===== DATASET CONTENT

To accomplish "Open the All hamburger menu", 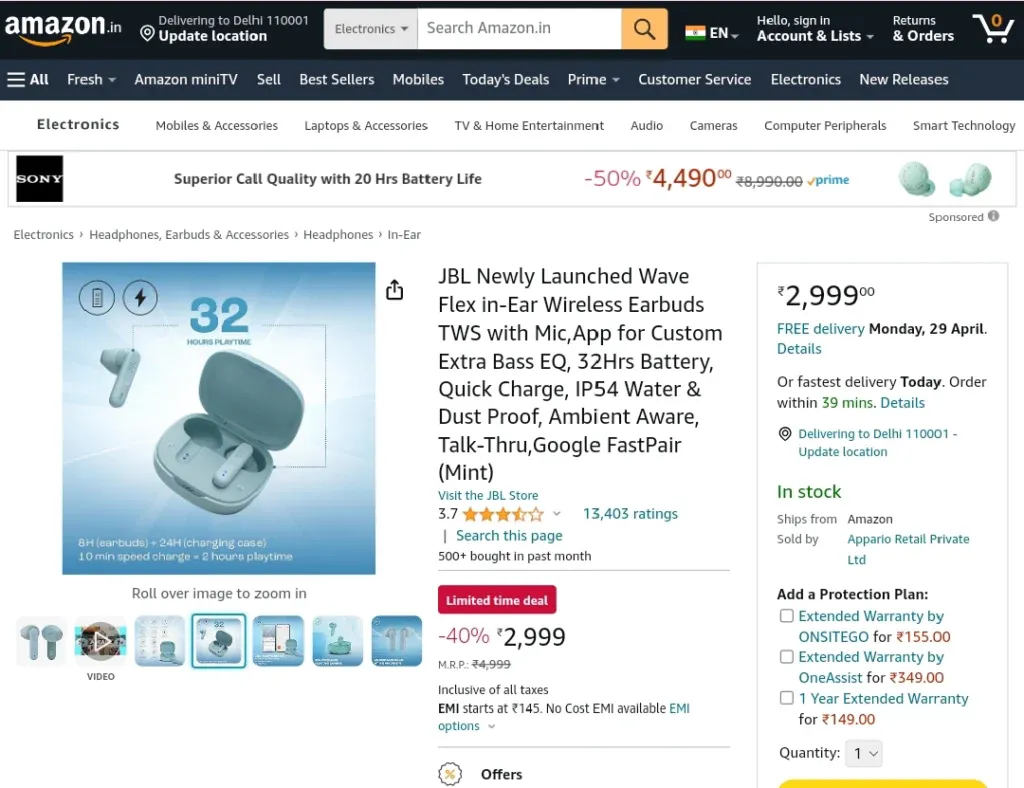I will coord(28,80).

==========
===== DATASET CONTENT

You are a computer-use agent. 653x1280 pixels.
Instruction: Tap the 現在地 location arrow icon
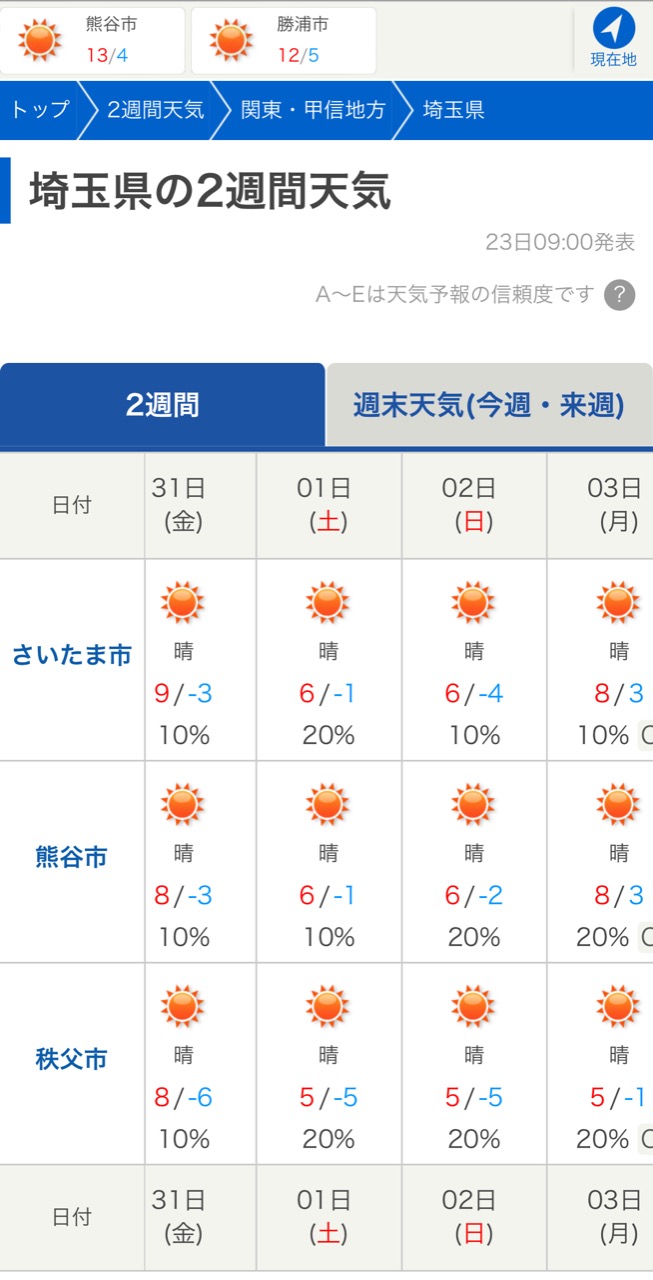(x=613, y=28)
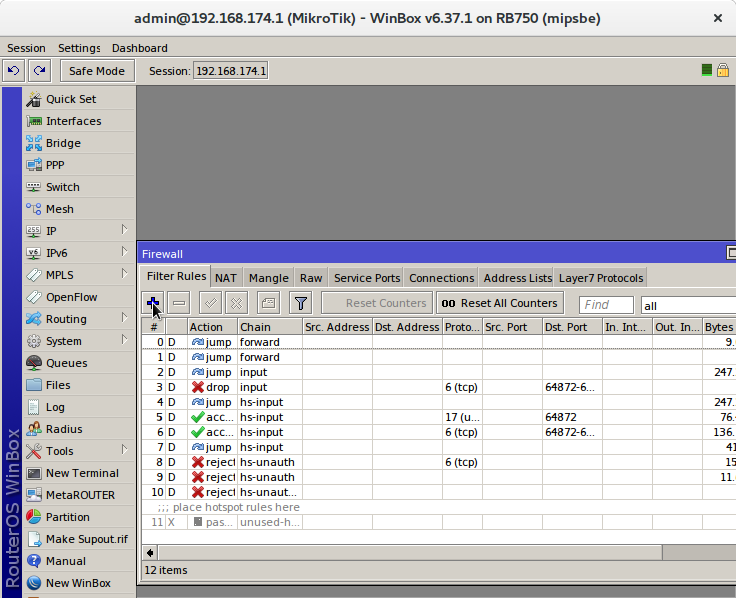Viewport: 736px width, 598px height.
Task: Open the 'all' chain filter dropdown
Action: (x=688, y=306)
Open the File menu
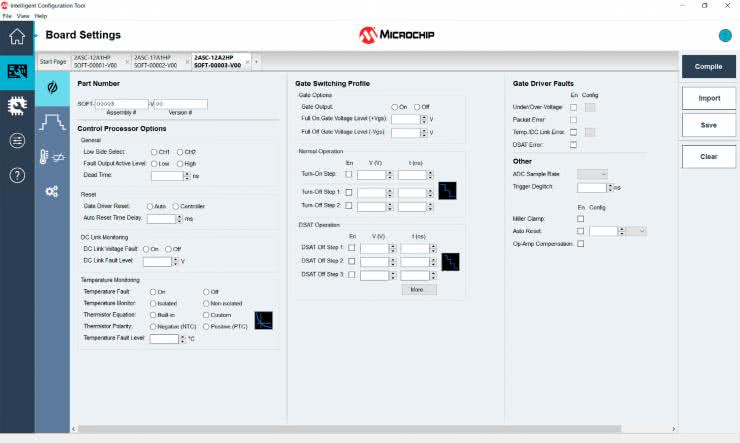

==========
===== DATASET CONTENT

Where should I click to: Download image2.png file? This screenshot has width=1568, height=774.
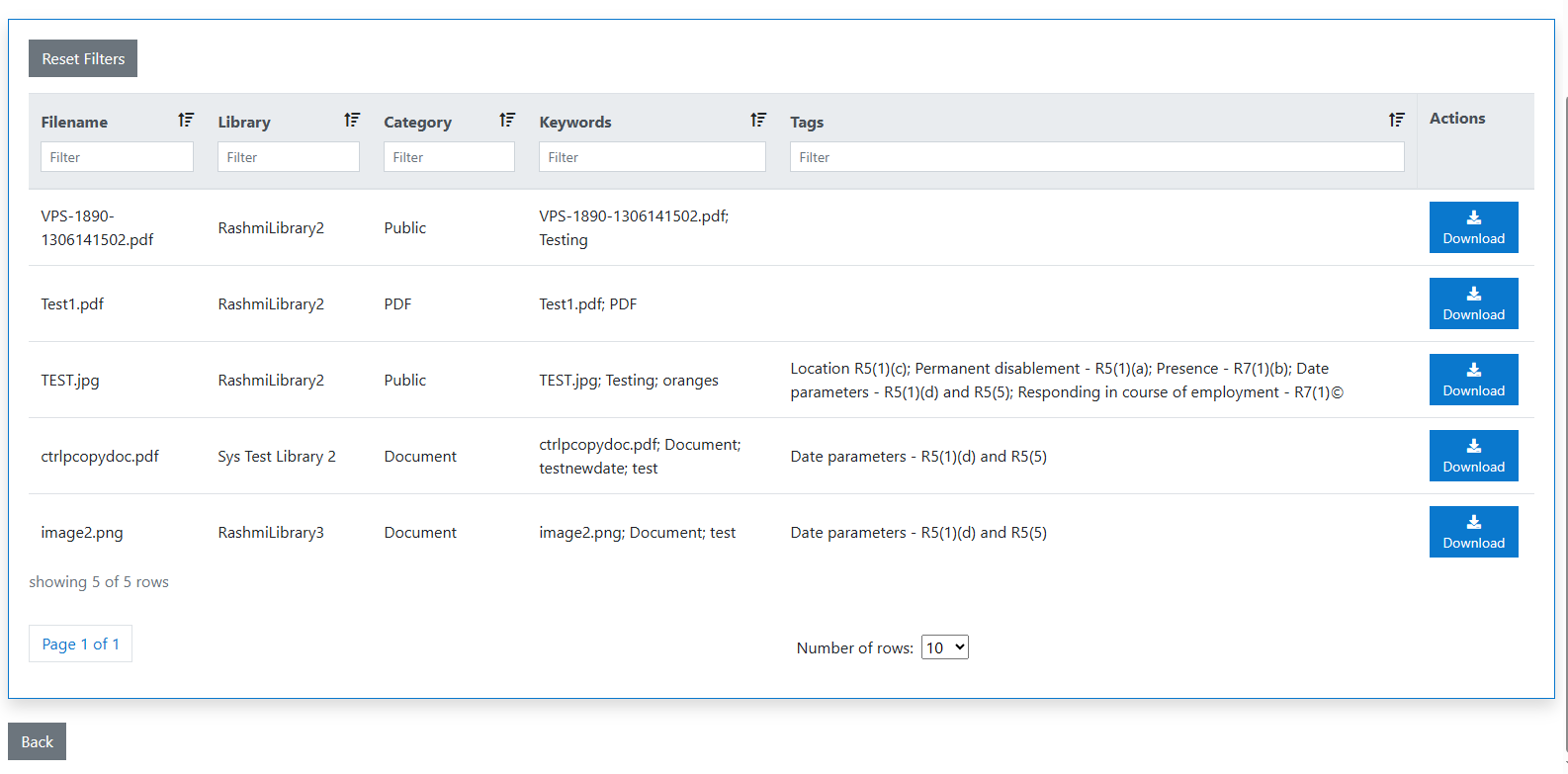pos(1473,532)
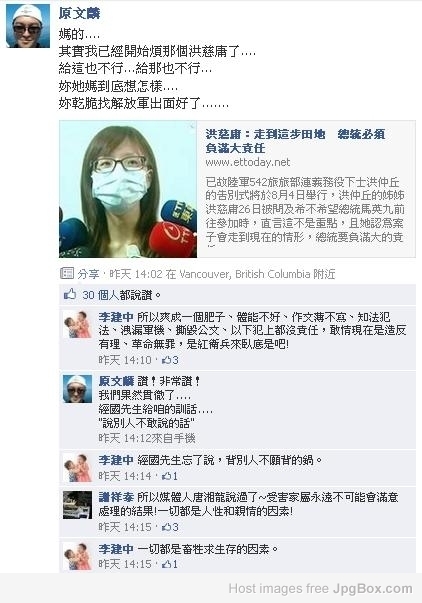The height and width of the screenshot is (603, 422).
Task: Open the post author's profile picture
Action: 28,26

==========

WORK TASK:
Copy out the listing above from the line containing "You are a computer-use" to the line containing "Open the File menu", both included, exactly as written and minus the images.

SOLUTION TO THE EXERCISE:
You are a computer-use agent. 653x1280 pixels.
Instruction: Tap the 現在地 location arrow icon
(x=613, y=28)
Viewport: 736px width, 598px height.
Task: Open the 'all' chain filter dropdown
Action: (x=688, y=306)
Open the File menu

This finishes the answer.